By second semester (i.e., three weeks later) I was in honors English. So take that, stuffy ignorant counselor man!!!
I got a special treat a few weeks ago, when Mom had to have a chat with her littlest brother, who had been harassing my sisters and me via Facebook. I wish you had seen her pwn his sorry self. In the dynamic in which they grew up, she is female and therefore less than. He is male and therefore superior. Yet she proved him wrong, on so many levels, during that phone conversation. Because you don't mess with her cubs, and because she rocks. (I wish I could elaborate, but not only is this blog post eternal as is, but I should take the high road and not divulge details of the jerkitude of said uncle. Plus, the point is
my mom rocks.)
My mom's mom is a product of her time. There are strict rules for what women should and shouldn't do, how they should behave, and how they should treat their husbands. (Even though my grandma was a bit of a rebel -- she went to college even though her mother wanted her to come home, since she'd already met my grandfather and therefore already had a husband. So the rebellion and outspokenness does come from somewhere...)

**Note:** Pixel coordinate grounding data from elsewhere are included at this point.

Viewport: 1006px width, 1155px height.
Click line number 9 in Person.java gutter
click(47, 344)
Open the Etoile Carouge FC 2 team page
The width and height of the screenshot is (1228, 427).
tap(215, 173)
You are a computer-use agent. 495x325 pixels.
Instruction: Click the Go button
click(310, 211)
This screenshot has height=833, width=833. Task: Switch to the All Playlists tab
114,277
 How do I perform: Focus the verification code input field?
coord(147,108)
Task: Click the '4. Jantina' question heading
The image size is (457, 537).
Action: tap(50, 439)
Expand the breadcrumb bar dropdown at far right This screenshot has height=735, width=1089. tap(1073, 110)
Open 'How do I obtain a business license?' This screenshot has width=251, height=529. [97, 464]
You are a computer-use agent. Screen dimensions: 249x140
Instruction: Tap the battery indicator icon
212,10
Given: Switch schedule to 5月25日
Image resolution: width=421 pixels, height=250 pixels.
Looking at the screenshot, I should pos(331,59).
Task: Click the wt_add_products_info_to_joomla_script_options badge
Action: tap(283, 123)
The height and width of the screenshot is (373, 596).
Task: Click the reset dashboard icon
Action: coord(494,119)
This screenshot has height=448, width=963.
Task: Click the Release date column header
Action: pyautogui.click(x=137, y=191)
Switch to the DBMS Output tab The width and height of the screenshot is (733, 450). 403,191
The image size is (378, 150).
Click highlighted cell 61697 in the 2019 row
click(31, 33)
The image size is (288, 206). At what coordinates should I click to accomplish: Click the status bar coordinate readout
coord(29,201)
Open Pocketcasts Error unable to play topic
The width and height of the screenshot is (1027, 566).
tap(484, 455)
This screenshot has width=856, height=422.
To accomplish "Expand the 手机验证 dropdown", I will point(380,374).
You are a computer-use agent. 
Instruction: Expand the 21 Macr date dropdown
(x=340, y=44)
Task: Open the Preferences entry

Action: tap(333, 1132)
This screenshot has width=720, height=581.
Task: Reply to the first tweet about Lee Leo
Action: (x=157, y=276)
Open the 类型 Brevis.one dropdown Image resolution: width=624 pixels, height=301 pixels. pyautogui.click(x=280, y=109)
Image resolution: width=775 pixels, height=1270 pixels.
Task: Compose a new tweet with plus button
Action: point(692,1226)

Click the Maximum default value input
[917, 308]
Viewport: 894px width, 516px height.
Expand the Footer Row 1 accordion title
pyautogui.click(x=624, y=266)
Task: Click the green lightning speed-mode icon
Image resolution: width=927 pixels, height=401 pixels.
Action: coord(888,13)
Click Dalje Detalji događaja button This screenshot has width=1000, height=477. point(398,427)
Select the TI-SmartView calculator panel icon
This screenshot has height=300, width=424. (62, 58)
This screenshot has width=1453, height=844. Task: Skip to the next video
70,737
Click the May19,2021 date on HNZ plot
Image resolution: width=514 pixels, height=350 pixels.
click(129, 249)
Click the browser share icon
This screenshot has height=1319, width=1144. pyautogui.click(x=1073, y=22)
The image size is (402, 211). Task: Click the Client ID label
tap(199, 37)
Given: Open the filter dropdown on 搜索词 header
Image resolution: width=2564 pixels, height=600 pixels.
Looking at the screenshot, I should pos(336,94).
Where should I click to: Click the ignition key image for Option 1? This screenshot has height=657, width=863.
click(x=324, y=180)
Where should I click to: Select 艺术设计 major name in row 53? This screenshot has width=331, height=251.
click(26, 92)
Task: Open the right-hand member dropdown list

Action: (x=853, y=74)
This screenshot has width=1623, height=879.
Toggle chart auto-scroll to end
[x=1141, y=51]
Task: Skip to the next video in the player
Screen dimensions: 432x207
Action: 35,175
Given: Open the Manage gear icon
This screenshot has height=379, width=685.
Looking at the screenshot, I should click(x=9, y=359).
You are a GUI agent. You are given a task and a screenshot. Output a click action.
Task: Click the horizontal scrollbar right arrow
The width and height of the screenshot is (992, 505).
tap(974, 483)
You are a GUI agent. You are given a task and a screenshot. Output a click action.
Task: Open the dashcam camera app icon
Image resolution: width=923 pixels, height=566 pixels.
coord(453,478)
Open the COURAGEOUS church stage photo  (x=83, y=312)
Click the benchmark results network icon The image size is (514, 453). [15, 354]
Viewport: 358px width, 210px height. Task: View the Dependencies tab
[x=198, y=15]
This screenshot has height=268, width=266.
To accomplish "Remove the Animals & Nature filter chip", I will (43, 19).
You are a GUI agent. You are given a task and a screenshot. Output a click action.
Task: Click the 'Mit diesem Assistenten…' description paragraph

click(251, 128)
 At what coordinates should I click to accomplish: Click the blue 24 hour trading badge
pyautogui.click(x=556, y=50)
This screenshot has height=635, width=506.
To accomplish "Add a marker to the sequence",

I can imagine how my mom was raised, what expectations were put on her as she grew up. Especially as the oldest, and a girl to boot, when there were six other children in the house. As I was growing up I did more than my fair share of whining and complaining and saying mean things against, and to, my mom... pretty much every single one of which I regret now. Not just because I'm a grown up (arguably) and know better, but also because I have gotten to know my grandmother and have an idea of what my mom experienced as she was growing up. Looking back, knowing all I know now
(why is it always that way?) I cannot believe my mom was as "free" with me as she was, considering where she had come from. (And please note I'm not trying to bash my grandma, she was a product of her generation and her parents' generation and upbringing as well.)
So this is a tiny insight for you, Blogosphere, in to the Mom of Criss***. I could write a series all week long about her, but I don't want to bore you. (And there's some stuff she might not appreciate me putting on the blogosphere...)
Happy Birthday, Mom. I love you and admire you more than I've ever let you know. Thanks for making me who I am, and putting up with me during the teen and college years. I know that was not easy, to phrase it as an understatement.
(Also, sorry none of us can make you a cake as cool as all the cakes you've made for us. Like
this one, or
this one, or
this one, or
this one, or any of the bazillion others you've made for us over the years... Strawberry Shortcake cakes, and Hello Kitty cakes, and Darth Vader cakes, and Belle cakes, and...)
***EDIT***
I have found more cakes!
Belle's dressRacketball racket for my step-dadCombo birthday-anniversary cake for my grandparents50th birthdayPony and ArielCinderellaCats (because, really, how could we not?)
You can also check out all the wonderful Mom-love she put into her confections
here, on
Marcy's special birthday cake Flickr set.
*Yes, I know. Believe it -- High School Criss looked nothing like Post-Divorce Criss.**Seasons are opposite on the other hemisphere, so our school years went from March to December. We had Christmas over summer vacation.***Um, and others. Lots of others, actually. And Grandmother of three more. She's a busy woman.